Gurley credits the reemergence of such tales to a “somewhat Protestant fascination” with Jewish lore, including the legend of the Wandering Jew and the figure of the Golem, a mythical man made from clay or wood.
 
The legend of the Wandering Jew relates the story of a Jew who taunted Jesus on his way to the crucifixion and was then cursed to walk the Earth until the Second Coming.

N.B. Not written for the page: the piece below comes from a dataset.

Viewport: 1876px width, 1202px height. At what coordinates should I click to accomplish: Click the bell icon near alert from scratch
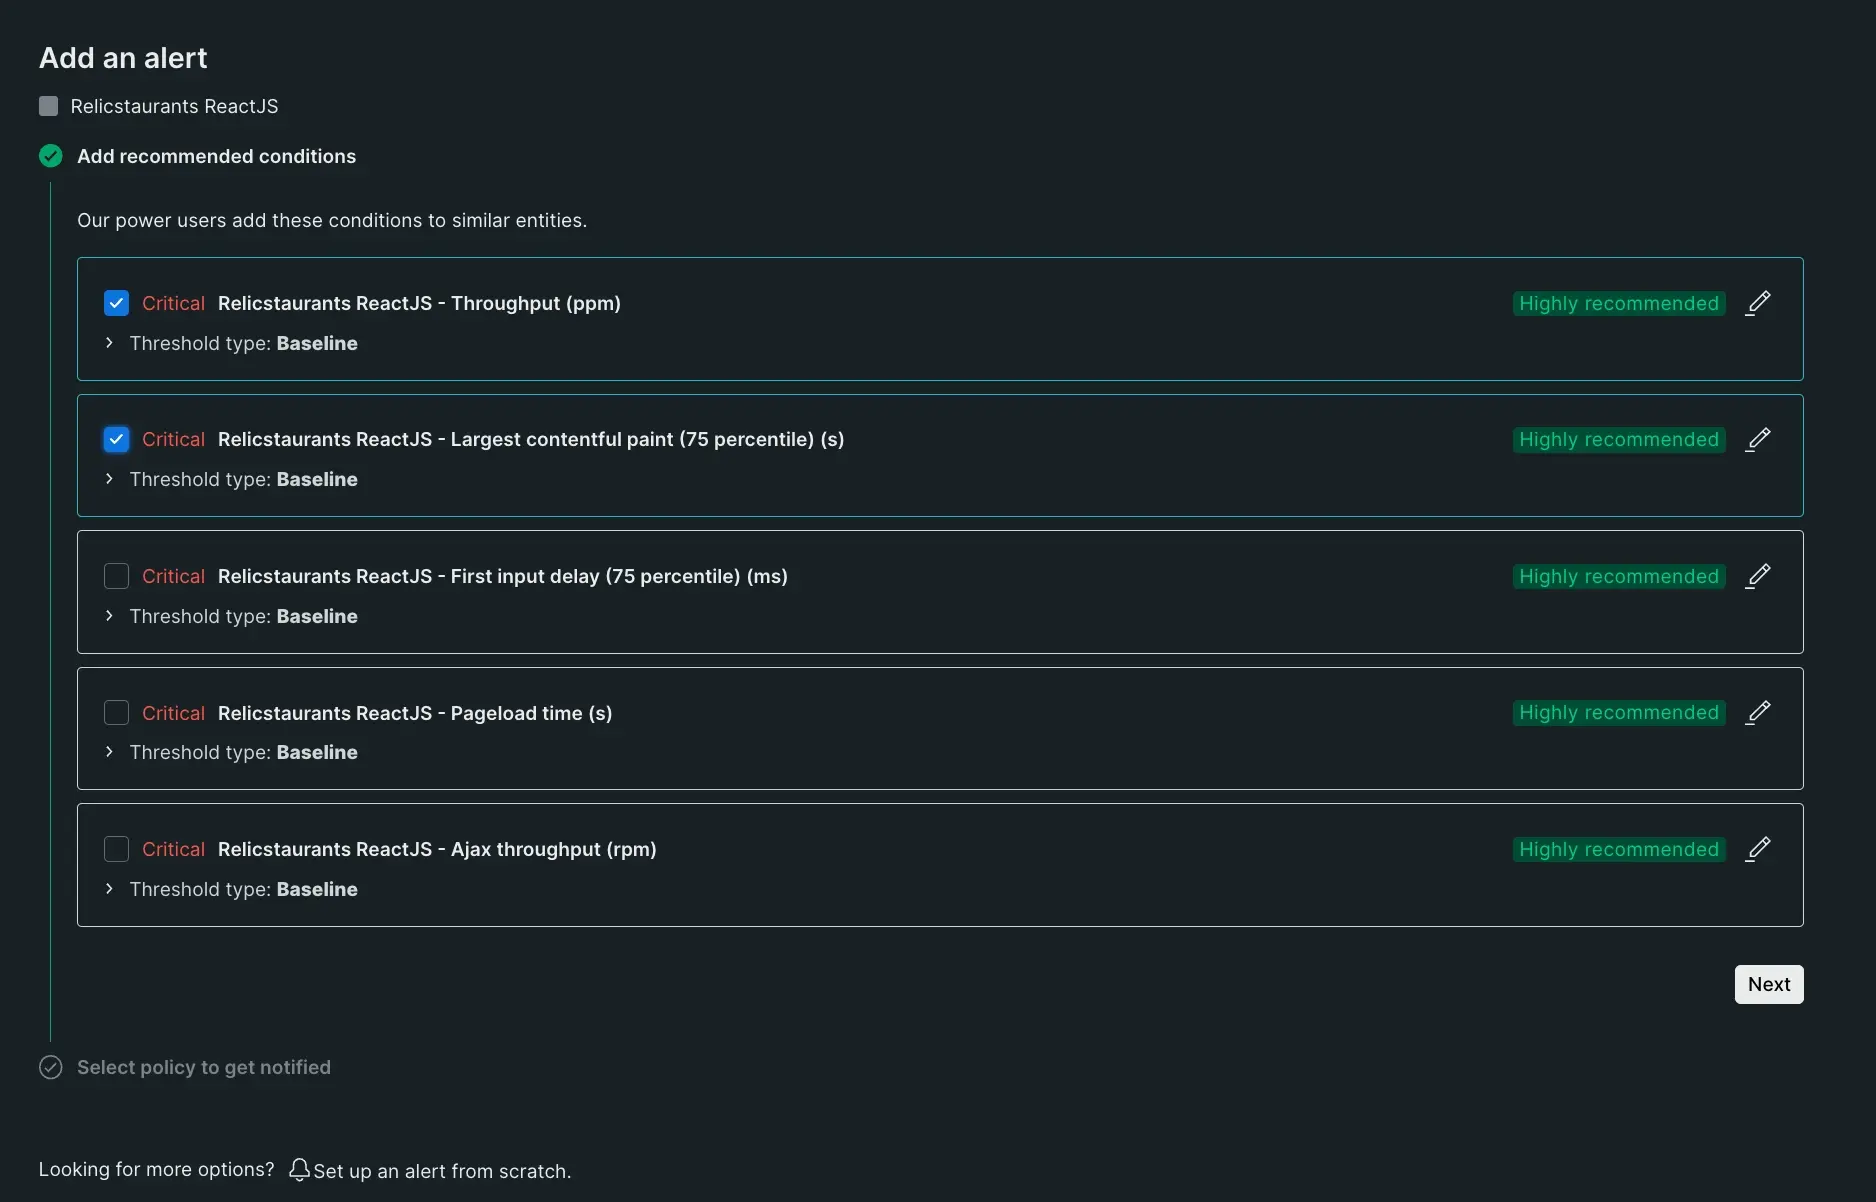click(x=299, y=1170)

Last winter Gurley taught a course tracing the history of the legend from its origins in the gospels to thirteenth-century Europe and then to its eventual incorporation into works by some of the most famous artists of the 1800s including Friedrich Schiller, William Wordsworth, Hans Christian Andersen and Mark Twain.
 
Gurley’s unusual academic background perfectly situates him to trace the roots of Hebraic lore from its pre-Christian birth into popular fable and literary expressions.
 
He studied ancient Greek, Sanskrit and pre–Islamic Caspian Sea dialects as an undergraduate and graduate student before a friend encouraged him to take a course in medieval languages of Europe— at which point he switched from pursuit of an MA in Iranistics to a master’s degree in Medieval Icelandic. That degree led him to his PhD in Danish. Before joining the faculty at the UO he was a Harry Starr Fellow in Judaica at the Center for Jewish Studies at Harvard University. Today his curriculum vitae lists sixteen languages, enough to be divided into three categories: ancient, medieval and modern.
 
Gurley’s course offerings reflect his passion and appreciation for the romance and poetry of northern European mythology in its entirety. Recent course titles include Twilight of the Icelandic Family Saga, The Hero and the Monster in Medieval Literature, Fairy Tales of Hans Christian Andersen and Modernity and the Janus of Subjectivity: From Kierkegaard to The Girl with the Dragon Tattoo.
 
And of course, Old Norse—offered again this spring.